%%

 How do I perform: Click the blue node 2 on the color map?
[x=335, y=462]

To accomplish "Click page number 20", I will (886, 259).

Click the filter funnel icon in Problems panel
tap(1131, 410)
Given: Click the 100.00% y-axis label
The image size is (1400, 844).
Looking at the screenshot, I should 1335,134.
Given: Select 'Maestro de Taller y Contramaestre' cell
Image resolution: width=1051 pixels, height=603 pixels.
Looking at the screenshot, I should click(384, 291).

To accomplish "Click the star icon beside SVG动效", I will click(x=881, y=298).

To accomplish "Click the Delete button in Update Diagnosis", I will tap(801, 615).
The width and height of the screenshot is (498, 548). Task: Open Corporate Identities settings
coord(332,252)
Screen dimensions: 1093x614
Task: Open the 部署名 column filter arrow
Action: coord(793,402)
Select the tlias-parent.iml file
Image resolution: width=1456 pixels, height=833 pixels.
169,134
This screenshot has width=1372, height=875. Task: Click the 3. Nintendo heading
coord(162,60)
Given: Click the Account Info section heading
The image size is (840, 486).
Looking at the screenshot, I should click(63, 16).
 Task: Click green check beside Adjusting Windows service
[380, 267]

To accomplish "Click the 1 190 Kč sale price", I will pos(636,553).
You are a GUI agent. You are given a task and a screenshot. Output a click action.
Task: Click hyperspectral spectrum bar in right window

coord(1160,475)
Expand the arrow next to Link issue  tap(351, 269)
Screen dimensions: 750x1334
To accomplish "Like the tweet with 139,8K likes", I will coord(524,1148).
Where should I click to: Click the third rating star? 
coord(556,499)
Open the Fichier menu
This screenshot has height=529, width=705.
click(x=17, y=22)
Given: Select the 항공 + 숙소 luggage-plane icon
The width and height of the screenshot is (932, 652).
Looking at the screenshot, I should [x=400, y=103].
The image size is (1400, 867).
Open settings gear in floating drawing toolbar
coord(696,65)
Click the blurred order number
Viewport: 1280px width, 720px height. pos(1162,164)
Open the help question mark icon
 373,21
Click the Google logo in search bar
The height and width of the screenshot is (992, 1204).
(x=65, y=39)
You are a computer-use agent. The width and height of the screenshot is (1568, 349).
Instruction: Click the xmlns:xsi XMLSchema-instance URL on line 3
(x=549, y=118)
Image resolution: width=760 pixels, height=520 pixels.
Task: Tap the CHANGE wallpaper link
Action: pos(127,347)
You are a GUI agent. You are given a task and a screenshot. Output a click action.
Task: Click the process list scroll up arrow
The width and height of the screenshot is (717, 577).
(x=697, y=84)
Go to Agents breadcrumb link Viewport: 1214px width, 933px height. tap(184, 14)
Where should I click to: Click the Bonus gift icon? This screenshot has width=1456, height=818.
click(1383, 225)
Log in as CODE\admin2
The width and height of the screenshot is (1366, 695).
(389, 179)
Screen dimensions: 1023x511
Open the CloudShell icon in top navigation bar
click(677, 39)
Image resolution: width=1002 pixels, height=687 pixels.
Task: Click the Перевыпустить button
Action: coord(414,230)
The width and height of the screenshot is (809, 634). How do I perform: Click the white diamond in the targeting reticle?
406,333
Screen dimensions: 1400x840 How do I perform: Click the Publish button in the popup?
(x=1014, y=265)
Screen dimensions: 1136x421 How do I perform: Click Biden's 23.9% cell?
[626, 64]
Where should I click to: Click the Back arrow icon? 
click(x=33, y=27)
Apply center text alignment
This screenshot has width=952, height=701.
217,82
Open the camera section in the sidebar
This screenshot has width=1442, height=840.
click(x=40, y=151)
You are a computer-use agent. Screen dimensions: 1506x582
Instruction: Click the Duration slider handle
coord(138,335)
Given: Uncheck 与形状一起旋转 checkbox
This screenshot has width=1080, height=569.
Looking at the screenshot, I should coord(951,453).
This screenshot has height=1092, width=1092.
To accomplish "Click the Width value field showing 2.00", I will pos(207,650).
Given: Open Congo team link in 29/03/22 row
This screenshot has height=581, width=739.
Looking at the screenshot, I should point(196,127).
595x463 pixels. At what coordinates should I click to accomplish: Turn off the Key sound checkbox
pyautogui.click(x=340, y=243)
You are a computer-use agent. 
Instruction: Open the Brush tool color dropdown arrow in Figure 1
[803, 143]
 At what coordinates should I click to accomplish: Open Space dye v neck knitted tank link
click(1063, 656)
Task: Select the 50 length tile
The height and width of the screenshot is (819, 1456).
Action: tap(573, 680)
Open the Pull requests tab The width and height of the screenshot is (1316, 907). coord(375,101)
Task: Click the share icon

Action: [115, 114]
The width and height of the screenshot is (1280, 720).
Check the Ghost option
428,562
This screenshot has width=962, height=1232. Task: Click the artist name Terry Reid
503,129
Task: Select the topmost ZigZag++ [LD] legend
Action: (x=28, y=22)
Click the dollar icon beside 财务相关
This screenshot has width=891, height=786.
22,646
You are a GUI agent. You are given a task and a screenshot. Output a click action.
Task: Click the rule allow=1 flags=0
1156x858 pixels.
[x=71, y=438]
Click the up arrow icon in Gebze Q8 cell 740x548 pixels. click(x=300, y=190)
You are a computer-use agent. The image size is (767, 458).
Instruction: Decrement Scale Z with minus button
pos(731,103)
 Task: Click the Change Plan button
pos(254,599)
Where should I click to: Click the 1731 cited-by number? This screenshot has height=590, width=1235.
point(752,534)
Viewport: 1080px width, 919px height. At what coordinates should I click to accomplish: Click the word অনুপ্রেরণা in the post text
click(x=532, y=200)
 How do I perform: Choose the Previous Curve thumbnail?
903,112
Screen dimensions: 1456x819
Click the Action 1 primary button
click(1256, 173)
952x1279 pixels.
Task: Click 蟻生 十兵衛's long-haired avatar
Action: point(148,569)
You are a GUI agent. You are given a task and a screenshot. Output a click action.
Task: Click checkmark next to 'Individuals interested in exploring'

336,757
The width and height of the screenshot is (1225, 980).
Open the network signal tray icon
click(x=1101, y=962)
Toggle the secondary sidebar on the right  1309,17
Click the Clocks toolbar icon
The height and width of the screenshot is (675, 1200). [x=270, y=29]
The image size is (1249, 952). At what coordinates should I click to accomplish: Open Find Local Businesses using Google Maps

%%

*PROBLEM DESCRIPTION*
Copy every line of the entries above without any changes.

*FINISHED ANSWER*
 How do I perform: Click the blue node 2 on the color map?
[x=335, y=462]

To accomplish "Click page number 20", I will (886, 259).

Click the filter funnel icon in Problems panel
tap(1131, 410)
Given: Click the 100.00% y-axis label
The image size is (1400, 844).
Looking at the screenshot, I should 1335,134.
Given: Select 'Maestro de Taller y Contramaestre' cell
Image resolution: width=1051 pixels, height=603 pixels.
Looking at the screenshot, I should click(384, 291).

To accomplish "Click the star icon beside SVG动效", I will click(x=881, y=298).

To accomplish "Click the Delete button in Update Diagnosis", I will tap(801, 615).
The width and height of the screenshot is (498, 548). Task: Open Corporate Identities settings
coord(332,252)
Screen dimensions: 1093x614
Task: Open the 部署名 column filter arrow
Action: coord(793,402)
Select the tlias-parent.iml file
Image resolution: width=1456 pixels, height=833 pixels.
169,134
This screenshot has width=1372, height=875. Task: Click the 3. Nintendo heading
coord(162,60)
Given: Click the Account Info section heading
The image size is (840, 486).
Looking at the screenshot, I should click(63, 16).
 Task: Click green check beside Adjusting Windows service
[380, 267]

To accomplish "Click the 1 190 Kč sale price", I will pos(636,553).
You are a GUI agent. You are given a task and a screenshot. Output a click action.
Task: Click hyperspectral spectrum bar in right window

coord(1160,475)
Expand the arrow next to Link issue  tap(351, 269)
Screen dimensions: 750x1334
To accomplish "Like the tweet with 139,8K likes", I will coord(524,1148).
Where should I click to: Click the third rating star? 
coord(556,499)
Open the Fichier menu
This screenshot has height=529, width=705.
click(x=17, y=22)
Given: Select the 항공 + 숙소 luggage-plane icon
The width and height of the screenshot is (932, 652).
Looking at the screenshot, I should [x=400, y=103].
The image size is (1400, 867).
Open settings gear in floating drawing toolbar
coord(696,65)
Click the blurred order number
Viewport: 1280px width, 720px height. pos(1162,164)
Open the help question mark icon
 373,21
Click the Google logo in search bar
The height and width of the screenshot is (992, 1204).
(x=65, y=39)
You are a computer-use agent. The width and height of the screenshot is (1568, 349).
Instruction: Click the xmlns:xsi XMLSchema-instance URL on line 3
(x=549, y=118)
Image resolution: width=760 pixels, height=520 pixels.
Task: Tap the CHANGE wallpaper link
Action: pos(127,347)
You are a GUI agent. You are given a task and a screenshot. Output a click action.
Task: Click the process list scroll up arrow
The width and height of the screenshot is (717, 577).
(x=697, y=84)
Go to Agents breadcrumb link Viewport: 1214px width, 933px height. tap(184, 14)
Where should I click to: Click the Bonus gift icon? This screenshot has width=1456, height=818.
click(1383, 225)
Log in as CODE\admin2
The width and height of the screenshot is (1366, 695).
(389, 179)
Screen dimensions: 1023x511
Open the CloudShell icon in top navigation bar
click(677, 39)
Image resolution: width=1002 pixels, height=687 pixels.
Task: Click the Перевыпустить button
Action: coord(414,230)
The width and height of the screenshot is (809, 634). How do I perform: Click the white diamond in the targeting reticle?
406,333
Screen dimensions: 1400x840 How do I perform: Click the Publish button in the popup?
(x=1014, y=265)
Screen dimensions: 1136x421 How do I perform: Click Biden's 23.9% cell?
[626, 64]
Where should I click to: Click the Back arrow icon? 
click(x=33, y=27)
Apply center text alignment
This screenshot has width=952, height=701.
217,82
Open the camera section in the sidebar
This screenshot has width=1442, height=840.
click(x=40, y=151)
You are a computer-use agent. Screen dimensions: 1506x582
Instruction: Click the Duration slider handle
coord(138,335)
Given: Uncheck 与形状一起旋转 checkbox
This screenshot has width=1080, height=569.
Looking at the screenshot, I should coord(951,453).
This screenshot has height=1092, width=1092.
To accomplish "Click the Width value field showing 2.00", I will pos(207,650).
Given: Open Congo team link in 29/03/22 row
This screenshot has height=581, width=739.
Looking at the screenshot, I should point(196,127).
595x463 pixels. At what coordinates should I click to accomplish: Turn off the Key sound checkbox
pyautogui.click(x=340, y=243)
You are a computer-use agent. 
Instruction: Open the Brush tool color dropdown arrow in Figure 1
[803, 143]
 At what coordinates should I click to accomplish: Open Space dye v neck knitted tank link
click(1063, 656)
Task: Select the 50 length tile
The height and width of the screenshot is (819, 1456).
Action: tap(573, 680)
Open the Pull requests tab The width and height of the screenshot is (1316, 907). coord(375,101)
Task: Click the share icon

Action: [115, 114]
The width and height of the screenshot is (1280, 720).
Check the Ghost option
428,562
This screenshot has width=962, height=1232. Task: Click the artist name Terry Reid
503,129
Task: Select the topmost ZigZag++ [LD] legend
Action: (x=28, y=22)
Click the dollar icon beside 财务相关
This screenshot has width=891, height=786.
22,646
You are a GUI agent. You are given a task and a screenshot. Output a click action.
Task: Click the rule allow=1 flags=0
1156x858 pixels.
[x=71, y=438]
Click the up arrow icon in Gebze Q8 cell 740x548 pixels. click(x=300, y=190)
You are a computer-use agent. The image size is (767, 458).
Instruction: Decrement Scale Z with minus button
pos(731,103)
 Task: Click the Change Plan button
pos(254,599)
Where should I click to: Click the 1731 cited-by number? This screenshot has height=590, width=1235.
point(752,534)
Viewport: 1080px width, 919px height. At what coordinates should I click to accomplish: Click the word অনুপ্রেরণা in the post text
click(x=532, y=200)
 How do I perform: Choose the Previous Curve thumbnail?
903,112
Screen dimensions: 1456x819
Click the Action 1 primary button
click(1256, 173)
952x1279 pixels.
Task: Click 蟻生 十兵衛's long-haired avatar
Action: point(148,569)
You are a GUI agent. You are given a task and a screenshot. Output a click action.
Task: Click checkmark next to 'Individuals interested in exploring'

336,757
The width and height of the screenshot is (1225, 980).
Open the network signal tray icon
click(x=1101, y=962)
Toggle the secondary sidebar on the right  1309,17
Click the Clocks toolbar icon
The height and width of the screenshot is (675, 1200). [x=270, y=29]
The image size is (1249, 952). At what coordinates should I click to accomplish: Open Find Local Businesses using Google Maps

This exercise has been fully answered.